___ Input for this task ___

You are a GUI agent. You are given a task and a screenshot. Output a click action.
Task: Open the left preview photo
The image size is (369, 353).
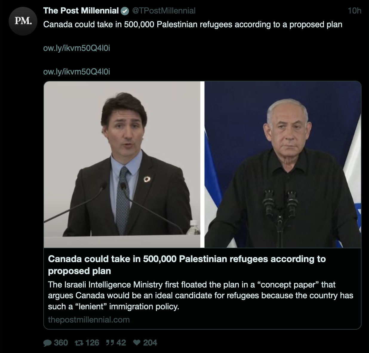[x=122, y=165]
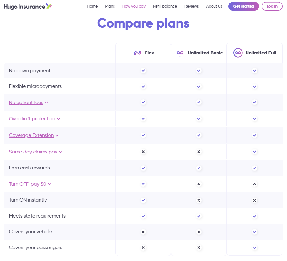This screenshot has height=261, width=287.
Task: Click Flex X mark for Same day claims pay
Action: click(143, 152)
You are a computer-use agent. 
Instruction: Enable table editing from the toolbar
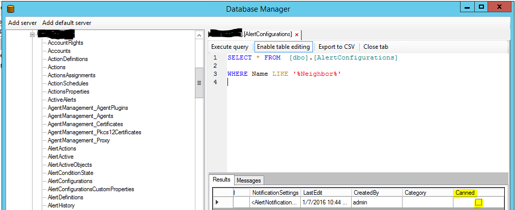tap(283, 47)
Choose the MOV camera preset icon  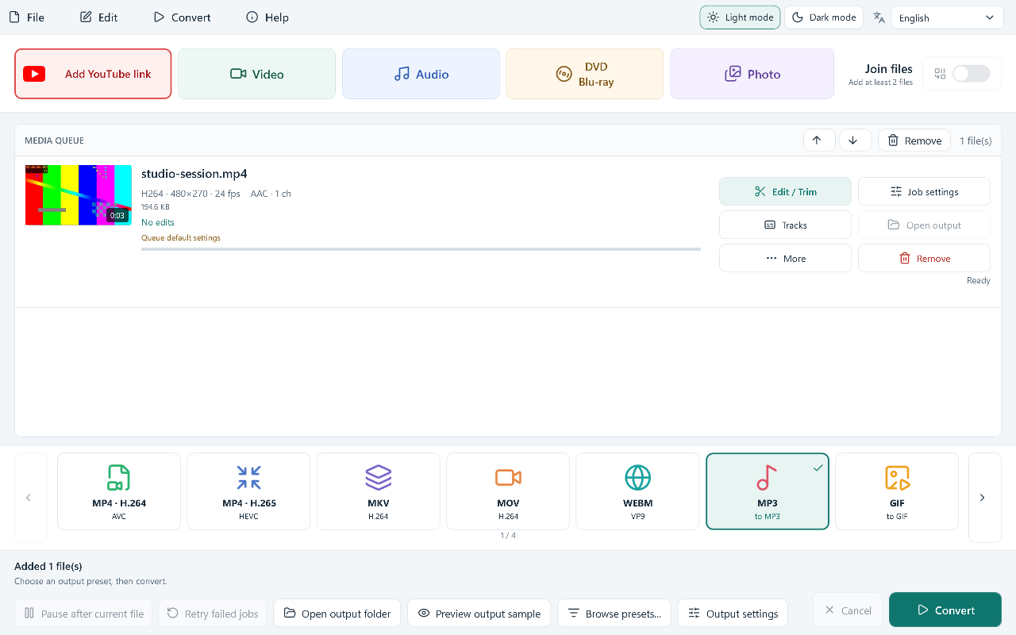click(x=508, y=478)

___

- What you will do
Whenever the word "agent" shows up in a line of the entries, list that line.

- Written response
You are a GUI agent. You are given a task and a screenshot. Output a click action.
You are a computer-use agent. 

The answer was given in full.